Will, un sourire aux lèvres se tourna vers Elizabeth.
« Je pensais justement à toi
- Oh et c'est à mon sujet que tu voulais que Mr Brown te donne des idées ? »
Will s'approcha d'elle et embrassa légèrement les lèvres qu'elle lui tendait.
« Oh non en ce qui te concerne j'ai toutes les idées dont j'ai besoin…
- Vraiment et quelles sont-elles Mr Turner ?
- Ce ne serait pas convenable de les dire avant le mariage. » Souffla-t-il en rougissant légèrement.
Elizabeth sentit son cœur s'accélérer en serra étroitement Will contre elle.
« Tu m'as tellement manqué. Murmura-t-elle contre ses lèvres.
- Toi aussi, chaque minute passée loin de toi me semble plus longue qu'une heure. »
Elizabeth se serra contre lui et scella leurs bouches en un profond baiser.
« J'ai tellement hâte d'être ta femme. » Murmura-t-elle.
Will sourit tendrement avant de poser un regard inquiet sur elle.
« Qu'est-ce qui te tourmente ? »
Elizabeth évita un instant son regard avant de sourire.
« Rien, une broutille…
- Dis le moi. Murmura Will en caressant sa joue.
- Juste. Dis moi, si un jour… Je… J'étais forcée de partir … Tu viendrais avec moi ?

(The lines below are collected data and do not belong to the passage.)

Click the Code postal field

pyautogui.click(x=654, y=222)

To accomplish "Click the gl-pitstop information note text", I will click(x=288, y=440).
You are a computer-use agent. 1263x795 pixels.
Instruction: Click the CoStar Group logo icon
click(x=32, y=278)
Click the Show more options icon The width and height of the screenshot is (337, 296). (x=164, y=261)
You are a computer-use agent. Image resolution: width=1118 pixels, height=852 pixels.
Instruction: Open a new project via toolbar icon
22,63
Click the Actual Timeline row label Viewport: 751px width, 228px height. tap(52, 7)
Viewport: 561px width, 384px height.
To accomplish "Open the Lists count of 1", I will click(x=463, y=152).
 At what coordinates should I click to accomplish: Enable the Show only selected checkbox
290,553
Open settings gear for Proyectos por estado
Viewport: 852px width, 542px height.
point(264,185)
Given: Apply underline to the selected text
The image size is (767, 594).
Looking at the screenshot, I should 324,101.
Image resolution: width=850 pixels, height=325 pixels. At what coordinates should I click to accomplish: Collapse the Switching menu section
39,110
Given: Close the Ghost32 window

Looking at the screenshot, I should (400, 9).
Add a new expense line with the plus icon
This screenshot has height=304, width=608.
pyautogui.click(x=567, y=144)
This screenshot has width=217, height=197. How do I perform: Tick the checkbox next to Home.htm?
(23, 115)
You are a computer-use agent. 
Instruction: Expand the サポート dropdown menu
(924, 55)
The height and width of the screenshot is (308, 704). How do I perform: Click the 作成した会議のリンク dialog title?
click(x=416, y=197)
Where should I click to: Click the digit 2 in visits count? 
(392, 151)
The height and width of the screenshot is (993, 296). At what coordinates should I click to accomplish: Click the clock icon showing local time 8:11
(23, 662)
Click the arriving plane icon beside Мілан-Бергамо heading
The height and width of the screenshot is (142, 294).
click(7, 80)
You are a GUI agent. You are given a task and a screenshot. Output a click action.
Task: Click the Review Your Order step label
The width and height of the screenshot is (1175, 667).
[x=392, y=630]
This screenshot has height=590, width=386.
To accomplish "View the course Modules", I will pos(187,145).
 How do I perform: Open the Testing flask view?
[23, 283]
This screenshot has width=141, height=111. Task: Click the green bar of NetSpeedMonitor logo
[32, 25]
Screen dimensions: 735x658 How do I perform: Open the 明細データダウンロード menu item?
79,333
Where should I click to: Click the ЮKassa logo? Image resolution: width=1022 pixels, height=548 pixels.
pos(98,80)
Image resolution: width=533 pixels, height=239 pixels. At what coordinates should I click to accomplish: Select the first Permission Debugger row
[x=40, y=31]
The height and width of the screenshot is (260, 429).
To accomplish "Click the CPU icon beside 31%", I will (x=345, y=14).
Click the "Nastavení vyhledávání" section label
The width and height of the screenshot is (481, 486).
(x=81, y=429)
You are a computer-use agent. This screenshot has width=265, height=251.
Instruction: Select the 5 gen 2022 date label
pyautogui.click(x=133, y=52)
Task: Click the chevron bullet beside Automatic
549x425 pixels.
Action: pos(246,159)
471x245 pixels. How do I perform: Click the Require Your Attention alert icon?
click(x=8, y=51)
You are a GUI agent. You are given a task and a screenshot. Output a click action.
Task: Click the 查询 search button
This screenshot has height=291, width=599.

- Évidemment ! Elizabeth je ne t'abandonnerais jamais…Pourquoi cette question ?
- Pour rien. Une idée stupide. Sourit la jeune fille en nichant sa tête dans son cou.
- Petite folle… » Murmura Will qui enfouit son visage dans ses cheveux pour s'enivrer de son parfum
Le cœur battant, Elizabeth se laissa aller contre le torse de Will. Elle n'avait aucune raison de s'inquiéter dans deux semaines elle serait Madame William Turner….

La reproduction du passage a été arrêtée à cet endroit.